A redução média projetada para 2017 é inferior à queda de 11,9% registrada no ano passado e ao recuo de 9,5% ocorrido em 2015 na comparação com 2014, último ano de crescimento. Na prática, este será o terceiro ano consecutivo de retração do setor. Mas tudo caminha para a indústria do cimento local completar quatro anos seguidos de anemia.
Penna ressalta que, diante das quedas sucessivas do setor de cimento, o fornecimento do insumo pode ser um gargalo quando um novo ciclo de desenvolvimento ocorrer no país. "Esta é a crise mais grave da nossa história. E a recuperação será lenta, bem lenta", observa o executivo, que assumiu o cargo em janeiro.
A redução da demanda por cimento para edificações residenciais, comerciais e industriais - o chamado mercado imobiliário - é a principal razão que tem puxado a redução do consumo. Houve queda também nas vendas para o varejo e para a infraestrutura. Penna defende que haja estímulo do uso de cimento em obras públicas e de concreto em casas populares. "Estamos em contato com governos das esferas federal, estadual e municipal para discutir ações que ajudem a elevar a demanda pelo produto", disse.
Na fase de maior expansão da demanda, o consumo de cimento por edificações chegou a 75%, enquanto a infraestrutura respondeu pelos demais 25%. Esses números mudaram com a crise, e a fatia de edificações diminuiu, e o consumo pulverizado para reformas ganhou participação.
Por outro lado, fatores como a continuidade do programa habitacional Minha Casa, Minha Vida e os recursos do Construcard - linha de crédito destinada à compra de materiais de construção - contribuem para "suavizar a queda" do consumo de cimento neste ano em relação à registrada em 2016, segundo o presidente do SNIC.
No ano passado, o consumo aparente de cimento do país foi de 57,24 milhões de toneladas. A expectativa para 2017 é de 53 milhões de toneladas, conforme os mais recentes cálculos do SNIC.

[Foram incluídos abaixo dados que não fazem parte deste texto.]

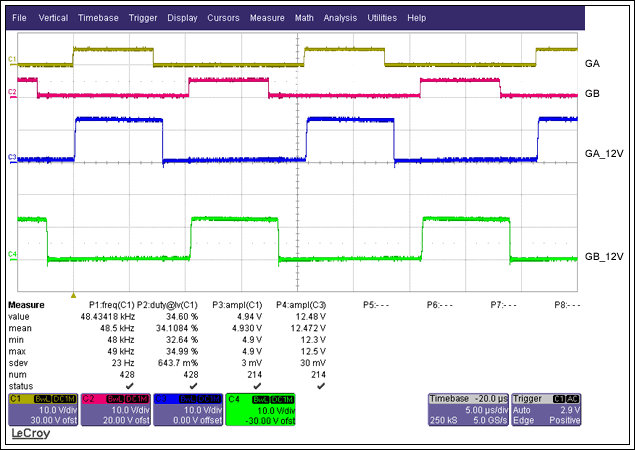Open the C1 channel descriptor box
The image size is (635, 450).
click(42, 410)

No período de 2004 a 2014 - que abrange a era de exuberância vivida pela indústria -, o setor viveu forte expansão, com construção de 42 novas fábricas para atender à expansão, sem precedentes, do mercado imobiliário e de obras para infraestrutura. A produção da indústria cimenteira mais do que dobrou, passando de 31 milhões de toneladas para o volume recorde de 71 milhões de toneladas, e a capacidade instalada cresceu de 63 milhões de toneladas para 100 milhões de toneladas. Outras 13 fábricas foram concluídas entre 2014 e 2016, após o período de crescimento do consumo.
Como consequência da redução da demanda por cimento, unidades inteiras foram fechadas, e houve suspensão da produção de fornos. "Várias das empresas que construíram novas fábricas ou fizeram novas linhas de produção estão com unidades paralisadas", informa o executivo. Penna diz que a perda quando um forno é desligado chega a R$ 12 milhões. Nesse cenário, a queima de capital do setor é enorme. Em uma década, foram investidos R$ 15 bilhões na expansão do parque fabril com o objetivo de atender ao aumento do consumo de cimento no país.

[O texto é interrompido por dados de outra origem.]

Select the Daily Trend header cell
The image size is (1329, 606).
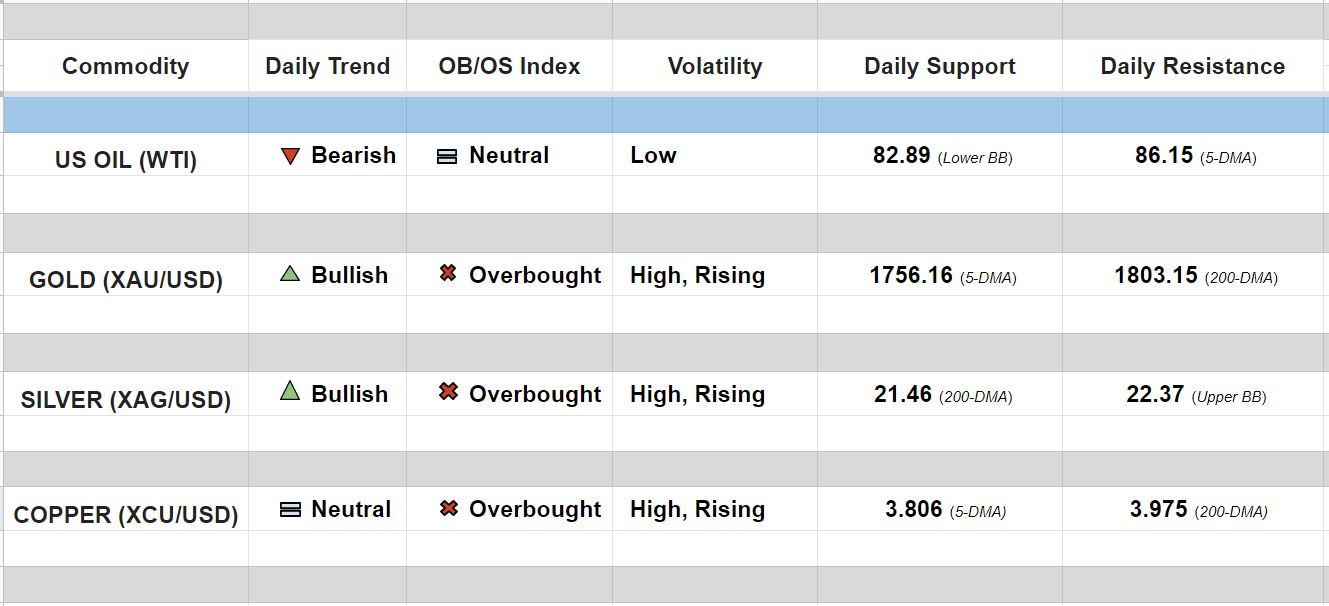coord(327,66)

O presidente do SNIC ressalta que, apesar da fase de retração vivida pelo setor, a indústria brasileira de cimento é uma das mais eficientes do mundo. Em setembro, a entidade concluirá estudo sobre mapeamento tecnológico do setor, no qual projetará metas de emissões para 2030 e 2050. A intenção é que o uso de resíduos como fontes alternativas de energia passe dos 16% atuais para 35%, em 2030, e para 55%, em 2050.
O SNIC - que reúne dez indústrias, responsáveis por 75% da produção nacional - tem buscado integração estratégica com a Associação Brasileira de Cimento Portland (ABCP), entidade que tem papel mais técnico. "Não acredito em uma entidade que não integre as cadeias produtivas", diz Penna.